The L561A Substitution in the Nascent Base-Pair Binding Pocket of RB69 DNA Polymerase Reduces Base Discrimination

Abstract

Several variants of RB69 DNA polymerase (RB69 pol) with single-site replacements in the nascent base-pair binding pocket are less discriminating with respect to noncomplementary dNMP incorporation than the wild-type enzyme. To quantify the loss in base selectivity, we determined the transient-state kinetic parameters for incorporation of correct and all combinations of incorrect dNMPs by the exonuclease-deficient form of one of these RB69 pol variants, L561A, using rapid chemical quench assays. The L561A variant did not significantly alter the k_pol and K_D values for incorporation of correct dNMPs, but it showed increased incorporation efficiency (k_pol/K_D) for mispaired bases relative to the wild-type enzyme. The incorporation efficiency for mispaired bases by the L561A variant ranged from 1.5 × 10^-5 μM^-1 s^-1 for dCMP opposite templating C to 2 × 10^-3 μM^-1 s^-1 for dAMP opposite templating C. These k_pol/K_D values are 3−60-fold greater than those observed with the wild-type enzyme. The effect of the L561A replacement on the mutation frequency in vivo was determined by infecting Escherichia coli harboring a plasmid encoding the L561A variant of RB69 pol with T4 phage bearing a mutant rII locus, and the rates of reversions to rII⁺ were scored.

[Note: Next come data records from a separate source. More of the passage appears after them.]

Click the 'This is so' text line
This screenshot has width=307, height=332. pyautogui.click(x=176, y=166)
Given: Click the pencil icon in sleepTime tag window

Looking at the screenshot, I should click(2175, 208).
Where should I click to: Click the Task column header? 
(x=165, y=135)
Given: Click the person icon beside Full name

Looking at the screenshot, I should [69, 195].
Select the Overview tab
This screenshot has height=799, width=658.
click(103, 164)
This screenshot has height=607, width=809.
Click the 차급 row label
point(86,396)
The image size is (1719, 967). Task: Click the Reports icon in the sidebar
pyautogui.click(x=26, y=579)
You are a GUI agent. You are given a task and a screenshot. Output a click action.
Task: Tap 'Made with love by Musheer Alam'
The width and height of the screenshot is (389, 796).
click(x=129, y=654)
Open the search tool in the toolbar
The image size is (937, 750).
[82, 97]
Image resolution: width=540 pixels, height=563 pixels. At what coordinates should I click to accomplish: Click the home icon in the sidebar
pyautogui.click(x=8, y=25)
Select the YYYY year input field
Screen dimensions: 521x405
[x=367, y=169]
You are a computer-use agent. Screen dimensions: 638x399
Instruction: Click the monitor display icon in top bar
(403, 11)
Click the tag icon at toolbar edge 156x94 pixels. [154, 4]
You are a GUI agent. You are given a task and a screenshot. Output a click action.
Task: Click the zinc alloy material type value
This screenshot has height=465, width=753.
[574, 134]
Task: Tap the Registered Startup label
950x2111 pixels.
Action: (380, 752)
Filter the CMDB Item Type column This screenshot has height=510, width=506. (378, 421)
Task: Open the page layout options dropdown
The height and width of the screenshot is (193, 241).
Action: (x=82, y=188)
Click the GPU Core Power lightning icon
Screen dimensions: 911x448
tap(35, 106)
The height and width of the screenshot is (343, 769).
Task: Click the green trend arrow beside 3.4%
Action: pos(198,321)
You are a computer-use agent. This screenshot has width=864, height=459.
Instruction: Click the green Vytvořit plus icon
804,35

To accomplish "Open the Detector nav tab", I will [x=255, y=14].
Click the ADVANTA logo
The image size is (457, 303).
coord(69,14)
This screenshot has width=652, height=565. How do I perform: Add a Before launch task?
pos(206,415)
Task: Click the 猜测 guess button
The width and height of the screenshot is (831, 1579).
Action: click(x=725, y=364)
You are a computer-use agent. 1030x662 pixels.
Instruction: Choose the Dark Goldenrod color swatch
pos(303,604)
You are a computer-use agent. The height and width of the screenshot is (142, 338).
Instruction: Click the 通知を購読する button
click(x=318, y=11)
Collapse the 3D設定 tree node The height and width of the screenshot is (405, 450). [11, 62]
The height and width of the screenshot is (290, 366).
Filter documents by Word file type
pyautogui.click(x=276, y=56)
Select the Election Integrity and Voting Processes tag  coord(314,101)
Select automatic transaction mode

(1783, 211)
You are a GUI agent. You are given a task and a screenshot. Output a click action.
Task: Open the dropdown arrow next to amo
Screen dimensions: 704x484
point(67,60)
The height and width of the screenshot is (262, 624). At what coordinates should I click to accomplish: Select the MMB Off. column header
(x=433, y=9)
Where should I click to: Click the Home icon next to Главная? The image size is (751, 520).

The exonuclease-proficient RB69 pol L561A displayed a weak mutator phenotype. In contrast, no progeny phage were produced after infection of E. coli, expressing an exonuclease-deficient RB69 pol L561A, with either mutant or wild-type T4 phage. This dominant-lethal phenotype was attributed to error catastrophe caused by the high rate of mutation expected from combining the pol L561A and exo^- mutator activities.